_Problem requirements_: Reproduce all of the material, keeping each line intact.

>>>

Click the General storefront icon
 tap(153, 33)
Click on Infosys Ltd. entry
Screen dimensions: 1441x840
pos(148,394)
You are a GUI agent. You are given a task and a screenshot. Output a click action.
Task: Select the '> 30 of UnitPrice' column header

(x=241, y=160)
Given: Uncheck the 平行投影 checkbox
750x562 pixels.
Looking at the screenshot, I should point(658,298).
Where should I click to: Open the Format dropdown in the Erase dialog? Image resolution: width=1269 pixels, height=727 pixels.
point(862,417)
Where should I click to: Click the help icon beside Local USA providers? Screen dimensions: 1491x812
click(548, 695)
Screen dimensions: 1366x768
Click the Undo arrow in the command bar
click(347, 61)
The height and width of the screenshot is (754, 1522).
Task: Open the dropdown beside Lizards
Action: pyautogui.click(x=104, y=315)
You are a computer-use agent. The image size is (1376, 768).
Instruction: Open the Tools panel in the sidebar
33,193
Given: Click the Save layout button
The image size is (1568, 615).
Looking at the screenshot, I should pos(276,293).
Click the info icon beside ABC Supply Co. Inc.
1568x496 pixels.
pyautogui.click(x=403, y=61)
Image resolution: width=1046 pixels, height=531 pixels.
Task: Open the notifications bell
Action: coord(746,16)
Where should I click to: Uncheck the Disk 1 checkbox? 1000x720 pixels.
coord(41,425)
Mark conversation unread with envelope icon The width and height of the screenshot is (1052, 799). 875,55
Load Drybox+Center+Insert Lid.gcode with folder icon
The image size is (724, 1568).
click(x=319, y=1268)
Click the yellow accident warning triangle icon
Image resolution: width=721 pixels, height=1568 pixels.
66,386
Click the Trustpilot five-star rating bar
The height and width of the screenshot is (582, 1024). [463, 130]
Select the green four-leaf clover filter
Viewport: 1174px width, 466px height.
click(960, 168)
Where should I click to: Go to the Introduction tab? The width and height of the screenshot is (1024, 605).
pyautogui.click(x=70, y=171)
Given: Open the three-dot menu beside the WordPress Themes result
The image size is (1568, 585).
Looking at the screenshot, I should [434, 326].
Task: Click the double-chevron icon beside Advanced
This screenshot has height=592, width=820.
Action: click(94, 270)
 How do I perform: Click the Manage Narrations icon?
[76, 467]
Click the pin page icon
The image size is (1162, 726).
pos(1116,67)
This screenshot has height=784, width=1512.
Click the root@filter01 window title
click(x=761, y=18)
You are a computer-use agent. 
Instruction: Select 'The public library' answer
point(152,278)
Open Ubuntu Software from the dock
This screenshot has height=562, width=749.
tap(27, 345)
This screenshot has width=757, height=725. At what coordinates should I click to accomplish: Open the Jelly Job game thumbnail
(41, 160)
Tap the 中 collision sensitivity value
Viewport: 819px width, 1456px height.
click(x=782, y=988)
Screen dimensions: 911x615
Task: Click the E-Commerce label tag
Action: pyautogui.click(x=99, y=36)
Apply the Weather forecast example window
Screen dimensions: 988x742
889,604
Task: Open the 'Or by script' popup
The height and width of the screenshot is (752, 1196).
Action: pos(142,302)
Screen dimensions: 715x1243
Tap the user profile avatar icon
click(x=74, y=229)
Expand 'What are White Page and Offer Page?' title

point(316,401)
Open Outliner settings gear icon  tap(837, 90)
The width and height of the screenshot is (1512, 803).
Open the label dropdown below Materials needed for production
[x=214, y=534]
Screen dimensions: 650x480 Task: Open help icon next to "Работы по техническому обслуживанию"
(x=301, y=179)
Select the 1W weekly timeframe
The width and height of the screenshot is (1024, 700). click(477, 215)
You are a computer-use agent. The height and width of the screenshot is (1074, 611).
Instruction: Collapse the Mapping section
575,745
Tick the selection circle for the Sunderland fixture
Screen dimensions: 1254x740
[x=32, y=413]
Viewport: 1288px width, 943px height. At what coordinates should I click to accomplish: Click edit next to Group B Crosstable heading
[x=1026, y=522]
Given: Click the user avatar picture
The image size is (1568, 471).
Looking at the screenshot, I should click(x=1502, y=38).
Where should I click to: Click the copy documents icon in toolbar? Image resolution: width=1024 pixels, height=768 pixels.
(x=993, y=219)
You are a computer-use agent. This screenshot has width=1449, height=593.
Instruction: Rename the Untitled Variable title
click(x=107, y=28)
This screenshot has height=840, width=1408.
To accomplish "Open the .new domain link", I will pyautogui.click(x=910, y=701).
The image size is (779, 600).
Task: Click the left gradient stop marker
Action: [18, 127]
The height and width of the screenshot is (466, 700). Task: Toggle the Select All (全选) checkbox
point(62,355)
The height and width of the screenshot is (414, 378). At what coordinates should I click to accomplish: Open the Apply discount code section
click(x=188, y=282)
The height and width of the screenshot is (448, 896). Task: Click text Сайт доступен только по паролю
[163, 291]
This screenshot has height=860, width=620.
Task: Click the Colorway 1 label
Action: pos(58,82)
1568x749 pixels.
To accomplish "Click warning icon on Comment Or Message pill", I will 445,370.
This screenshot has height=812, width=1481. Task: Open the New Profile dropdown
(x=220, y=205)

<<<

_Completed task_:
Click the General storefront icon
 tap(153, 33)
Click on Infosys Ltd. entry
Screen dimensions: 1441x840
pos(148,394)
You are a GUI agent. You are given a task and a screenshot. Output a click action.
Task: Select the '> 30 of UnitPrice' column header

(x=241, y=160)
Given: Uncheck the 平行投影 checkbox
750x562 pixels.
Looking at the screenshot, I should point(658,298).
Where should I click to: Open the Format dropdown in the Erase dialog? Image resolution: width=1269 pixels, height=727 pixels.
point(862,417)
Where should I click to: Click the help icon beside Local USA providers? Screen dimensions: 1491x812
click(548, 695)
Screen dimensions: 1366x768
Click the Undo arrow in the command bar
click(347, 61)
The height and width of the screenshot is (754, 1522).
Task: Open the dropdown beside Lizards
Action: pyautogui.click(x=104, y=315)
You are a computer-use agent. The image size is (1376, 768).
Instruction: Open the Tools panel in the sidebar
33,193
Given: Click the Save layout button
The image size is (1568, 615).
Looking at the screenshot, I should pos(276,293).
Click the info icon beside ABC Supply Co. Inc.
1568x496 pixels.
pyautogui.click(x=403, y=61)
Image resolution: width=1046 pixels, height=531 pixels.
Task: Open the notifications bell
Action: coord(746,16)
Where should I click to: Uncheck the Disk 1 checkbox? 1000x720 pixels.
coord(41,425)
Mark conversation unread with envelope icon The width and height of the screenshot is (1052, 799). 875,55
Load Drybox+Center+Insert Lid.gcode with folder icon
The image size is (724, 1568).
click(x=319, y=1268)
Click the yellow accident warning triangle icon
Image resolution: width=721 pixels, height=1568 pixels.
66,386
Click the Trustpilot five-star rating bar
The height and width of the screenshot is (582, 1024). [463, 130]
Select the green four-leaf clover filter
Viewport: 1174px width, 466px height.
click(960, 168)
Where should I click to: Go to the Introduction tab? The width and height of the screenshot is (1024, 605).
pyautogui.click(x=70, y=171)
Given: Open the three-dot menu beside the WordPress Themes result
The image size is (1568, 585).
Looking at the screenshot, I should [434, 326].
Task: Click the double-chevron icon beside Advanced
This screenshot has height=592, width=820.
Action: click(94, 270)
 How do I perform: Click the Manage Narrations icon?
[76, 467]
Click the pin page icon
The image size is (1162, 726).
pos(1116,67)
This screenshot has height=784, width=1512.
Click the root@filter01 window title
click(x=761, y=18)
You are a computer-use agent. 
Instruction: Select 'The public library' answer
point(152,278)
Open Ubuntu Software from the dock
This screenshot has height=562, width=749.
tap(27, 345)
This screenshot has width=757, height=725. At what coordinates should I click to accomplish: Open the Jelly Job game thumbnail
(41, 160)
Tap the 中 collision sensitivity value
Viewport: 819px width, 1456px height.
click(x=782, y=988)
Screen dimensions: 911x615
Task: Click the E-Commerce label tag
Action: pyautogui.click(x=99, y=36)
Apply the Weather forecast example window
Screen dimensions: 988x742
889,604
Task: Open the 'Or by script' popup
The height and width of the screenshot is (752, 1196).
Action: pos(142,302)
Screen dimensions: 715x1243
Tap the user profile avatar icon
click(x=74, y=229)
Expand 'What are White Page and Offer Page?' title

point(316,401)
Open Outliner settings gear icon  tap(837, 90)
The width and height of the screenshot is (1512, 803).
Open the label dropdown below Materials needed for production
[x=214, y=534]
Screen dimensions: 650x480 Task: Open help icon next to "Работы по техническому обслуживанию"
(x=301, y=179)
Select the 1W weekly timeframe
The width and height of the screenshot is (1024, 700). click(477, 215)
You are a computer-use agent. The height and width of the screenshot is (1074, 611).
Instruction: Collapse the Mapping section
575,745
Tick the selection circle for the Sunderland fixture
Screen dimensions: 1254x740
[x=32, y=413]
Viewport: 1288px width, 943px height. At what coordinates should I click to accomplish: Click edit next to Group B Crosstable heading
[x=1026, y=522]
Given: Click the user avatar picture
The image size is (1568, 471).
Looking at the screenshot, I should click(x=1502, y=38).
Where should I click to: Click the copy documents icon in toolbar? Image resolution: width=1024 pixels, height=768 pixels.
(x=993, y=219)
You are a computer-use agent. This screenshot has width=1449, height=593.
Instruction: Rename the Untitled Variable title
click(x=107, y=28)
This screenshot has height=840, width=1408.
To accomplish "Open the .new domain link", I will pyautogui.click(x=910, y=701).
The image size is (779, 600).
Task: Click the left gradient stop marker
Action: [18, 127]
The height and width of the screenshot is (466, 700). Task: Toggle the Select All (全选) checkbox
point(62,355)
The height and width of the screenshot is (414, 378). At what coordinates should I click to accomplish: Open the Apply discount code section
click(x=188, y=282)
The height and width of the screenshot is (448, 896). Task: Click text Сайт доступен только по паролю
[163, 291]
This screenshot has height=860, width=620.
Task: Click the Colorway 1 label
Action: pos(58,82)
1568x749 pixels.
To accomplish "Click warning icon on Comment Or Message pill", I will 445,370.
This screenshot has height=812, width=1481. Task: Open the New Profile dropdown
(x=220, y=205)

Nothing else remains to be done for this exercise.